I recently commented on the Her.meneutics blog. The post was on the church. A very hot topic. One that brings out the preachiness in certain people. Are we really experts on what God intends church to be? I know that I’m not. The comments on this post were both interesting and confusing. What was church intended to be in the beginning? What has it become? A very weighty topic if you ask me.

I’ve had my share of church disappointments and as a counselor I hear stories that I wish I could erase from my mind. Many people have been disappointed and wounded in church situations. This includes those in the congregation and leaders.. no one escapes. Our culture is intense and the problems we face in the 21st century are huge. No church can meet the needs of all the people.. all the time. A few issues come to mind.. people have been abused, molested, manipulated, abandoned,deceived, over-worked, ignored, addicted, used, ruined, deprived..the list could go on and on.

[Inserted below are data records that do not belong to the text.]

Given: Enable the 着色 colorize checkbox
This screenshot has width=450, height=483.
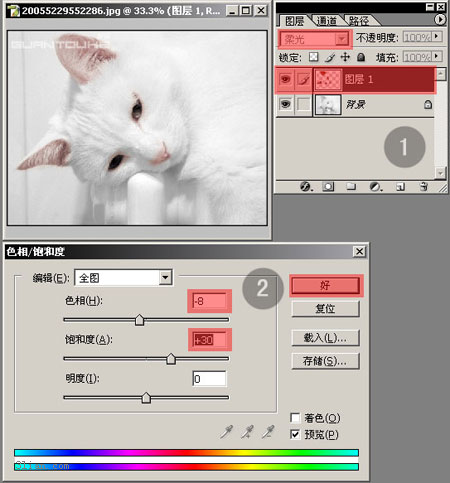Looking at the screenshot, I should 295,418.
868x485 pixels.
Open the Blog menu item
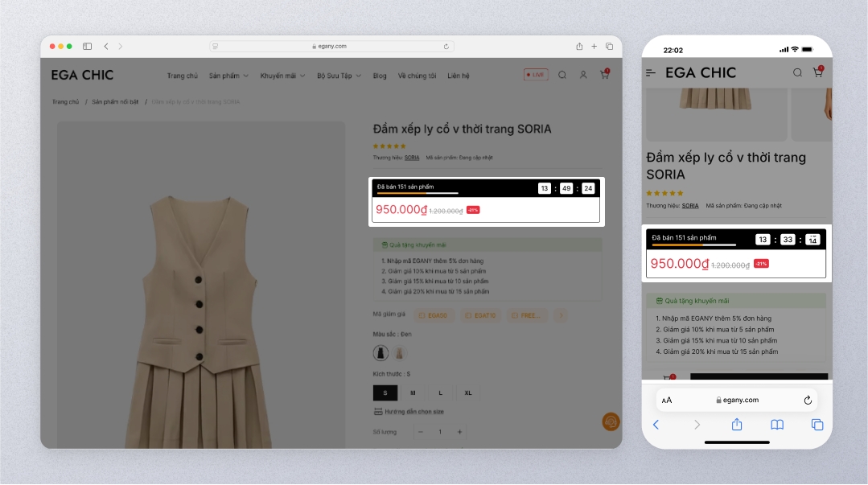pos(380,76)

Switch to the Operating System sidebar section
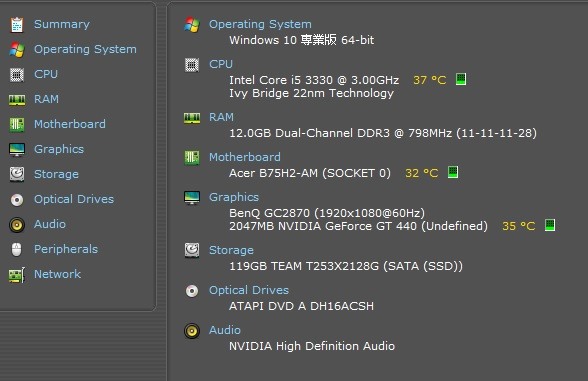tap(85, 50)
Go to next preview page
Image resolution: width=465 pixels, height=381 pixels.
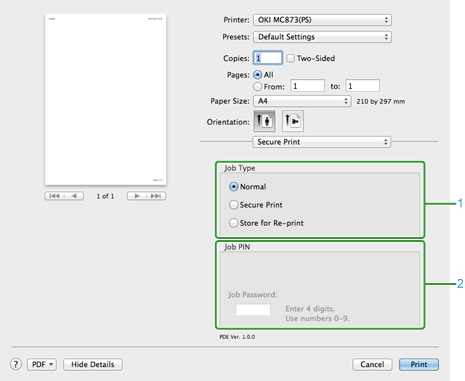pyautogui.click(x=137, y=196)
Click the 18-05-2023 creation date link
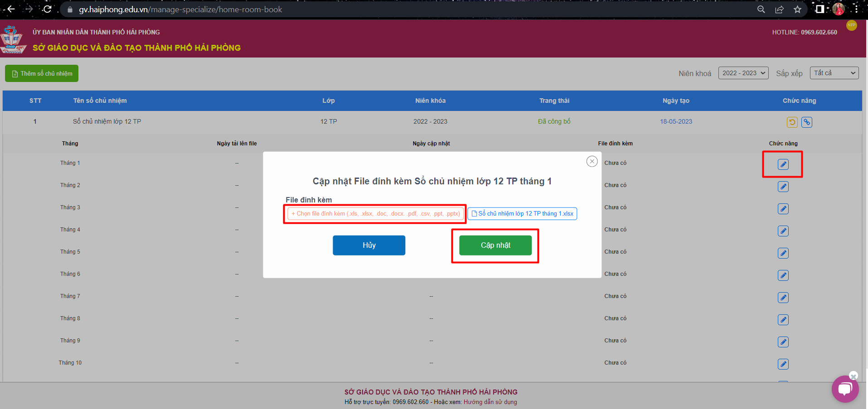Image resolution: width=868 pixels, height=409 pixels. point(676,121)
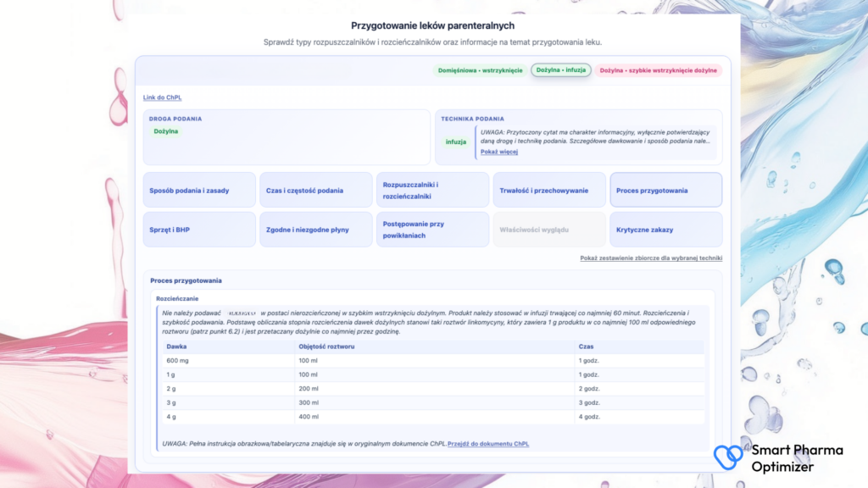Open the Link do ChPL
The width and height of the screenshot is (868, 488).
point(162,97)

No.. church is not going to be everything we want it to be. We may not find our best friends in church, our pastor may not be the one who should counsel us.. our bible study group may not be the place to share our deepest needs. Our church community is just that.. a community that meets together to acknowledge our relationship with God.

God is the center and He is the one who can lead us to other resources when we need them. He is the one who has a plan for our lives and directs our steps. He will never fail us. He is our closest friend and our counselor. He accepts us fully and embraces us in our weakness. Our faith in Him will take us through our darkest hours and our deepest valleys.

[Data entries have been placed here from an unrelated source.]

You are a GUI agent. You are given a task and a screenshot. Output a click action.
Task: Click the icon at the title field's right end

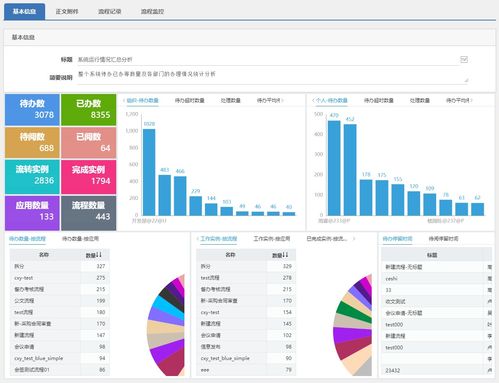pos(464,59)
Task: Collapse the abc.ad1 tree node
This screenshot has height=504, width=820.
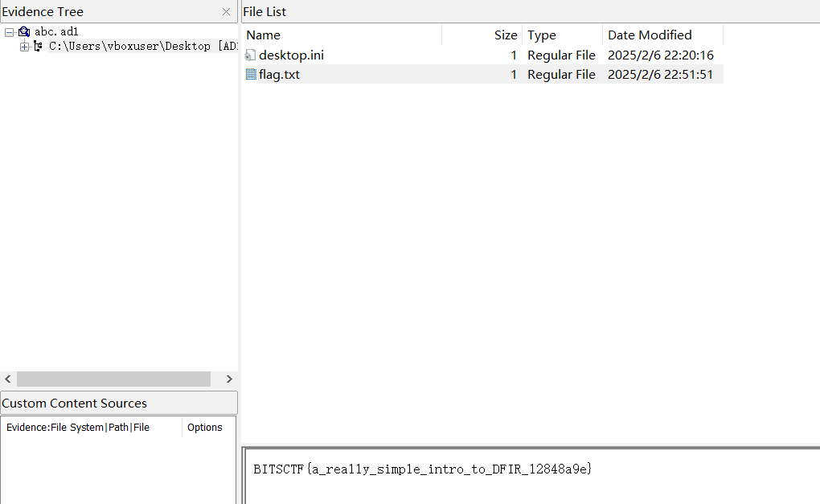Action: click(9, 32)
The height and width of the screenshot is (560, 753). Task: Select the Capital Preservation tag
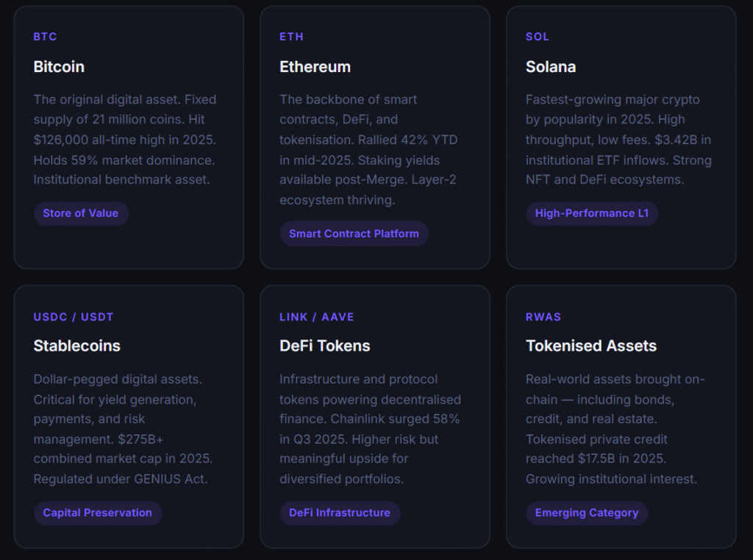(x=97, y=513)
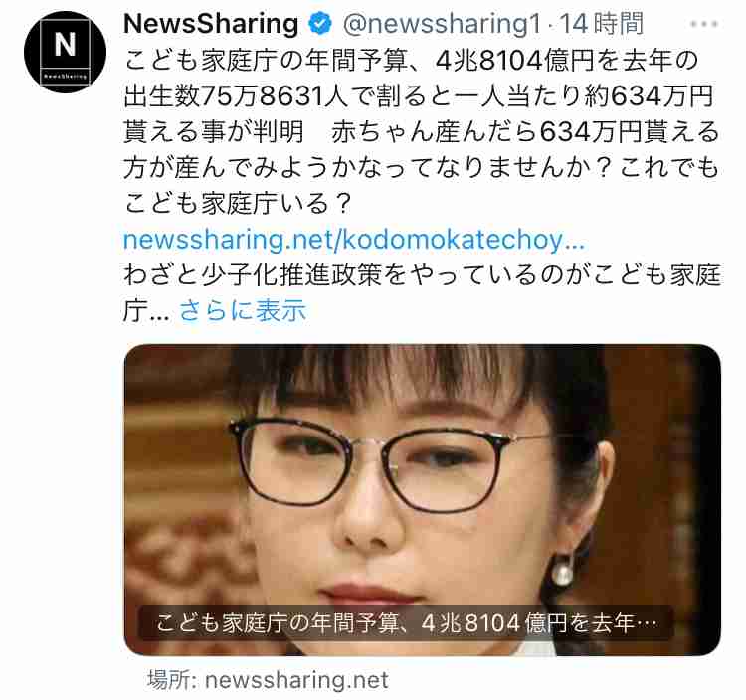The image size is (746, 700).
Task: Open the 場所: newssharing.net source label
Action: pos(268,680)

God, my shepherd! I don’t need a thing.
   You have bedded me down in lush meadows,
      you find me quiet pools to drink from.
   True to your word,
      you let me catch my breath
      and send me in the right direction. 

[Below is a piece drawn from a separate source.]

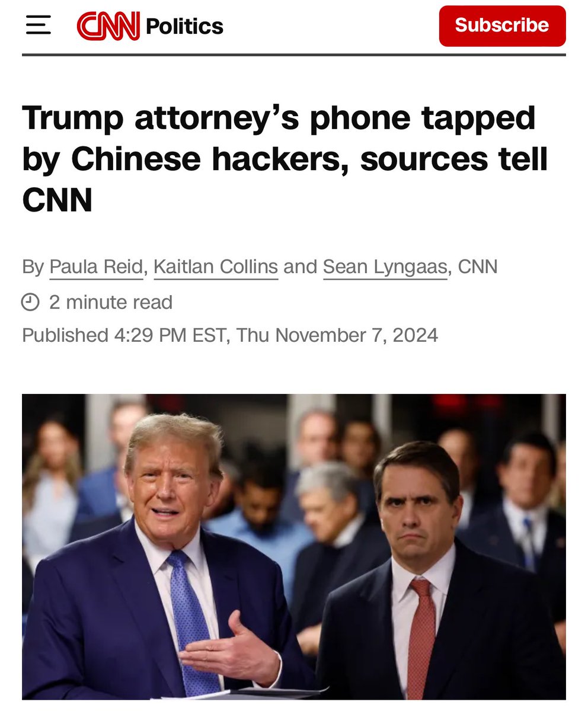
Task: Open Kaitlan Collins author link
Action: [216, 267]
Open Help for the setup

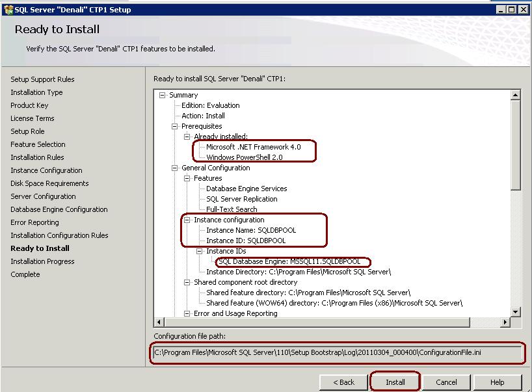497,382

  Even when the way goes through
      Death Valley,
   I’m not afraid
      when you walk at my side.
   Your trusty shepherd’s crook
      makes me feel secure. 

  You serve me a six-course dinner
      right in front of my enemies.
   You revive my drooping head;
      my cup brims with blessing. 

  Your beauty and love chase after me
      every day of my life.
   I’m back home in the house of God
      for the rest of my life.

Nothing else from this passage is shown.